Lo extraño es que la democracia ha asumido tales criterios para autoevaluarse. Las contadas defensas de la democracia se construyen a la contra. No para hablar de la voluntad popular, el pluralismo, la tolerancia, etc., sino para justificar, como si pidiese perdón, que la Constitución no incluya el principio de autodeterminación o que resulte imperativo que se defienda a sí misma, por lo que no cabe admitir la sedición como un comportamiento normalizado. Ha de justificar, también a la contra, si sostiene que las leyes se aprueban para cumplirlas, no como una sugerencia o como una traba a saltarse. La argumentación democrática parece batirse en retirada cuando un sedicioso se presenta como la quintaesencia de la democracia, pues en su concepto representa la voluntad popular y por consiguiente está por encima de las leyes.

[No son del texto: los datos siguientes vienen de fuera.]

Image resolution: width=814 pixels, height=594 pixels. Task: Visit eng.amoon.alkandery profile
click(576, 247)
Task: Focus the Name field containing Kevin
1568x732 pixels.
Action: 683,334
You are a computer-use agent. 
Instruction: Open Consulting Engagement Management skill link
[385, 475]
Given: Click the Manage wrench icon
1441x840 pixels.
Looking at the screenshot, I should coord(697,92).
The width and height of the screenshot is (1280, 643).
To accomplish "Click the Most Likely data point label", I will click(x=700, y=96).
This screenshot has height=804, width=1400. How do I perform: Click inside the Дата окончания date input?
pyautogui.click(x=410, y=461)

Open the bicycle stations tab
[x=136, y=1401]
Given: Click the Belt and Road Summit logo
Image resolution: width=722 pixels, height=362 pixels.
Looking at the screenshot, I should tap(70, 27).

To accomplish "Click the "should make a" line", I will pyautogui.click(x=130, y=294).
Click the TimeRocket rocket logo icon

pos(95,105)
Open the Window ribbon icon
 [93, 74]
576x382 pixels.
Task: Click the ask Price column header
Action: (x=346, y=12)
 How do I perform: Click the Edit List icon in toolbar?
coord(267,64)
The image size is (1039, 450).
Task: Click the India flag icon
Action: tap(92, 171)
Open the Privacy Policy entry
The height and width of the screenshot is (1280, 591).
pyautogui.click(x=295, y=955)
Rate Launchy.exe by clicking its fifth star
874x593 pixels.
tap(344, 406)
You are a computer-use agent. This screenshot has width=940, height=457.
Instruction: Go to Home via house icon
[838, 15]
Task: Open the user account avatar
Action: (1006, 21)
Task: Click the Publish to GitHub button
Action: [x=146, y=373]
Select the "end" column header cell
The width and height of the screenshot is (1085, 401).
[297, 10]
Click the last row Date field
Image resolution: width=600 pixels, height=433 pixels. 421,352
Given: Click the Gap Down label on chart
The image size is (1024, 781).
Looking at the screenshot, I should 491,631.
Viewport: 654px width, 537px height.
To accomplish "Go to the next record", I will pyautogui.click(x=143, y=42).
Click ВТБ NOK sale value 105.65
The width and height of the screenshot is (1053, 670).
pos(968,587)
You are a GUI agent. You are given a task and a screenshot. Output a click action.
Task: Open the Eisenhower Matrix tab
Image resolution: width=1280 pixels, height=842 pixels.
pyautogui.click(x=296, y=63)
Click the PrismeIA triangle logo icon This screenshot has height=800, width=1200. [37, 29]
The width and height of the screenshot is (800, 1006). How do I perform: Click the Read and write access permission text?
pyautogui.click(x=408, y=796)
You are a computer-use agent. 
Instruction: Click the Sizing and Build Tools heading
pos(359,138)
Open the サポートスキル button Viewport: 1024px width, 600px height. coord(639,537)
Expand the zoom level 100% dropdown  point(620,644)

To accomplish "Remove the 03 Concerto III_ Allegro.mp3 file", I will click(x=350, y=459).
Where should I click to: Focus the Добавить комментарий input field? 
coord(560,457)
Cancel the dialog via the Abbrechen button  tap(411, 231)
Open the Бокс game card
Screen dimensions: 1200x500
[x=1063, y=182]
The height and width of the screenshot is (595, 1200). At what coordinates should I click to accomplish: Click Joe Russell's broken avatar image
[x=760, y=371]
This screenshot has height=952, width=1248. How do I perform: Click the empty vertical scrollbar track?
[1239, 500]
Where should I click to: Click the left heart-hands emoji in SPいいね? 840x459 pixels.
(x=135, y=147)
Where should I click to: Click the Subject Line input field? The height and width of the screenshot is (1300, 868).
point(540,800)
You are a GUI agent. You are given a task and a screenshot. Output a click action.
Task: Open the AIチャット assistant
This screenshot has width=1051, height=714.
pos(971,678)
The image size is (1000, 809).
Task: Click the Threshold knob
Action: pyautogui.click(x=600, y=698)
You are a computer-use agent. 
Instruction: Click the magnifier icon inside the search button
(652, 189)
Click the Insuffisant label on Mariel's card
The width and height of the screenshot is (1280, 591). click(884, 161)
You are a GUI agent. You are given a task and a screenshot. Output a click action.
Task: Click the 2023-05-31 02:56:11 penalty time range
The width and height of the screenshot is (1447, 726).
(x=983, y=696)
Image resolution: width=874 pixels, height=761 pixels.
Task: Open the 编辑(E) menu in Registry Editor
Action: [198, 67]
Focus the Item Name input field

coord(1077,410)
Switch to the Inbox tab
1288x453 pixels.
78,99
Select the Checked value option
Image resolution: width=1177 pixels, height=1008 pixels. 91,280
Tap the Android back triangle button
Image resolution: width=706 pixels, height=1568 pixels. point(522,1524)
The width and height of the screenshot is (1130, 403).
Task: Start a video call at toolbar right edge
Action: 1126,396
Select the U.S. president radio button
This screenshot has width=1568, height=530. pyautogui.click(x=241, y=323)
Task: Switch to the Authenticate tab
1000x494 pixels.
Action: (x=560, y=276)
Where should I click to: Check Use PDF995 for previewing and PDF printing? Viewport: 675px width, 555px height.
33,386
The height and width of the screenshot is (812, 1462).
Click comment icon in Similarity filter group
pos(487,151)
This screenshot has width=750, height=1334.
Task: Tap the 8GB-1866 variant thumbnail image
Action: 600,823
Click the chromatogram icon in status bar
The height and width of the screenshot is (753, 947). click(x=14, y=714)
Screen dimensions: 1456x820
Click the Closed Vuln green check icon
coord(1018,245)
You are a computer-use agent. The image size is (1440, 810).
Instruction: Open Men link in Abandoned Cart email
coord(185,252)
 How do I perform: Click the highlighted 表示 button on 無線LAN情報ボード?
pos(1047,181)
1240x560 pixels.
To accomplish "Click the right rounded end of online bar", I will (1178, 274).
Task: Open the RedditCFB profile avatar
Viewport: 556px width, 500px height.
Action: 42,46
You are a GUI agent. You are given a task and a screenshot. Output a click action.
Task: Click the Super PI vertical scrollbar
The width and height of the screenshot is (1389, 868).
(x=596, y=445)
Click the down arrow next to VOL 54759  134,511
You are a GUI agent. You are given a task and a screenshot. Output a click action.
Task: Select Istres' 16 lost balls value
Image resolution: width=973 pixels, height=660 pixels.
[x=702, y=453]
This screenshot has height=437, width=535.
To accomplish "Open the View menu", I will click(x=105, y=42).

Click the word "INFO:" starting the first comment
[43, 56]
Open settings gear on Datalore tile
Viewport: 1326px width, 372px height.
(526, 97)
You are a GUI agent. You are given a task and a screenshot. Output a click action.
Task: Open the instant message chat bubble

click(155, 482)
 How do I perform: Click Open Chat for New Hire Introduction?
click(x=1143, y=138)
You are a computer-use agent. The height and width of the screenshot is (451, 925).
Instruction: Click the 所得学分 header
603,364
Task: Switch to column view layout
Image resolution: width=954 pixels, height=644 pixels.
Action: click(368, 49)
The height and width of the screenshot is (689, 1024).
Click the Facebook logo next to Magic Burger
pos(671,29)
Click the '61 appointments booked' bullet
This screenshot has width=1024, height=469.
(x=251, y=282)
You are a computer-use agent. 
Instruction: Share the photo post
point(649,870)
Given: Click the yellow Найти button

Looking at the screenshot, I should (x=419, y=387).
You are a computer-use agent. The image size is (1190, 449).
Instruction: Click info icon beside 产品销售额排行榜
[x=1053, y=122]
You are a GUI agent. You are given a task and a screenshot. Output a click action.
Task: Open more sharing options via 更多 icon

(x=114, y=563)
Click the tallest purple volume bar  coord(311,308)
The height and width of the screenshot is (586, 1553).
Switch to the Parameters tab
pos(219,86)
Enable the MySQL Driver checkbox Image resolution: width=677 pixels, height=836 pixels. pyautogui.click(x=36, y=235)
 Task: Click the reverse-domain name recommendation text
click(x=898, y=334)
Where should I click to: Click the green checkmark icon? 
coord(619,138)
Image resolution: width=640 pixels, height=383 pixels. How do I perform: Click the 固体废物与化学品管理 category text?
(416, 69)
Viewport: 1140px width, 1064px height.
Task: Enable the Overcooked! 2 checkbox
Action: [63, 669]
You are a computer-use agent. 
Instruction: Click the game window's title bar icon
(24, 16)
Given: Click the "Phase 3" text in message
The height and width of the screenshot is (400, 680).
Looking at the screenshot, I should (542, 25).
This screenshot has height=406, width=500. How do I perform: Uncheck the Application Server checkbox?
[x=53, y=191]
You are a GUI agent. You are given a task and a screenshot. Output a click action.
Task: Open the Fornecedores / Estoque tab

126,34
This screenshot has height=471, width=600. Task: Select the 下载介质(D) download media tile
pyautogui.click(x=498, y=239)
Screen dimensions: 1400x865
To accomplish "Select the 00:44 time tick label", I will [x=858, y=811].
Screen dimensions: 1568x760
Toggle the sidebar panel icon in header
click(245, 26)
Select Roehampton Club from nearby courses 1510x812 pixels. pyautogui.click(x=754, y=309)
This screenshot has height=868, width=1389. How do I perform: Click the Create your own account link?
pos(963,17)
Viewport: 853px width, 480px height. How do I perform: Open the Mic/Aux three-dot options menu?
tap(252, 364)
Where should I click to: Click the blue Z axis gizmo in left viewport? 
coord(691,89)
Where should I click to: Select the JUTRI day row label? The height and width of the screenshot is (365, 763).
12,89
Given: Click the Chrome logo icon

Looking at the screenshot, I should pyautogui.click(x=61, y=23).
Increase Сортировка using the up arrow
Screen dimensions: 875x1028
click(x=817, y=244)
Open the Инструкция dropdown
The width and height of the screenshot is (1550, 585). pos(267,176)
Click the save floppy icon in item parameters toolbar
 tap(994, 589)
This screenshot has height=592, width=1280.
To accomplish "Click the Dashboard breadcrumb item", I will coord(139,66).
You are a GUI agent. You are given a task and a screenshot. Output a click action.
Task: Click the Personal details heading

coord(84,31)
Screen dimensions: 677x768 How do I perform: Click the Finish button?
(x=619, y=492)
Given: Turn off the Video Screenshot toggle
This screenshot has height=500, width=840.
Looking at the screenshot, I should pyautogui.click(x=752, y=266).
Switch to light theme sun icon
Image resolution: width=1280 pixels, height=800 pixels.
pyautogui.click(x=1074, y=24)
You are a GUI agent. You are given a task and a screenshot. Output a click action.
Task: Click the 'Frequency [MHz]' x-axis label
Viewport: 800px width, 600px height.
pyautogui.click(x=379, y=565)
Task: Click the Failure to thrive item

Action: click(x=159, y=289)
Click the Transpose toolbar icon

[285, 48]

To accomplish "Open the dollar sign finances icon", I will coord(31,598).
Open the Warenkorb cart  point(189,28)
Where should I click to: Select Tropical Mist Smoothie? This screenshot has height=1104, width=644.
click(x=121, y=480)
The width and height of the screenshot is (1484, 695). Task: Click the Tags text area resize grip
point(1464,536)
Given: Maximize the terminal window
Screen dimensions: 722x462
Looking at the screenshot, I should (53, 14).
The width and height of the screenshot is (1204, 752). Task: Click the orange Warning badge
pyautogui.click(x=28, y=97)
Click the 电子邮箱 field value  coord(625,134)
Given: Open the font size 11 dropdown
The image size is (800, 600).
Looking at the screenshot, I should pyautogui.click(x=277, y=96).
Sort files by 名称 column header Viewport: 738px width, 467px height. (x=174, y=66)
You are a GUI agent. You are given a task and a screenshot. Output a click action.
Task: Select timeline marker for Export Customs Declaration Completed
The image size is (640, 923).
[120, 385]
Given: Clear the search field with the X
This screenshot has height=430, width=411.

Sorprende que la defensa de la democracia sea tan precaria. Hay más: una parte del Gobierno, la de Podemos, parece compartir la idea de que nuestra Constitución es sustancialmente deficiente. Por si fuera poco, la otra parte del Gobierno, la del partido que durante más tiempo ha gobernado desde la Transición, parece lamentar insuficiencias democráticas de origen. Actúan como si esperasen a cambiar de régimen, ir a un nuevo sistema constitucional que no se base en consensos nacionales, sino en acuerdos «progresistas», como si fuese posible un régimen de izquierdas que resulta de la inspiración subliminal o explícita de lo que se presenta como republicanismo y del socialismo en su proceso de radicalización.

Será por ignorancia o por pérdida del sentido común, pero parecen ignorar que un régimen de izquierdas -lo mismo que uno de derechas- no puede existir en una democracia constitucional, que debe permitir las alternancias de poder sin necesidad de cambiar el marco jurídico.

La democracia constitucional ha asegurado el periodo más largo de convivencia, avances legislativos importantísimos en el sistema de derechos, logrado un régimen de libertades sin parangón en ningún otro momento de nuestra historia, similar al de los países más avanzados. Por eso no se entiende ese concepto vergonzante de nuestra democracia, como si fuese una impostura y, en cambio, tuviesen algún plus democratizador las veleidades independentistas que aspiran a la desigualdad, quieren imponerse saltándose la ley o menosprecian la voluntad de convivir, que exige cuando menos no lanzar una parte de la sociedad contra otra.

Por alguna razón, la democracia española tiende a achantarse contra planteamientos rupturistas que quieren romper la democracia. A veces parece darse por buena la patraña de que el régimen constitucional es una prolongación del franquismo.

En España constituye una suerte de costumbre histórica la autoflagelación, esa imagen de una especie de fatalidad que escarba en males históricos y que, en vez de buscar soluciones, prefiere enmiendas a la totalidad. No buscar mejoras para que nunca más se repitan los fallos de funcionamiento que se han apreciado durante la pandemia. Prefiere volver a condenar al franquismo y cambiar la Constitución.

La democracia española (con sus fallas, todas las tienen) ha sido la historia de un éxito que quizá está llegando a su final. No por presuntas deficiencias de origen, sino por el éxito de los populismos predemocráticos y la cesión argumental de los demócratas.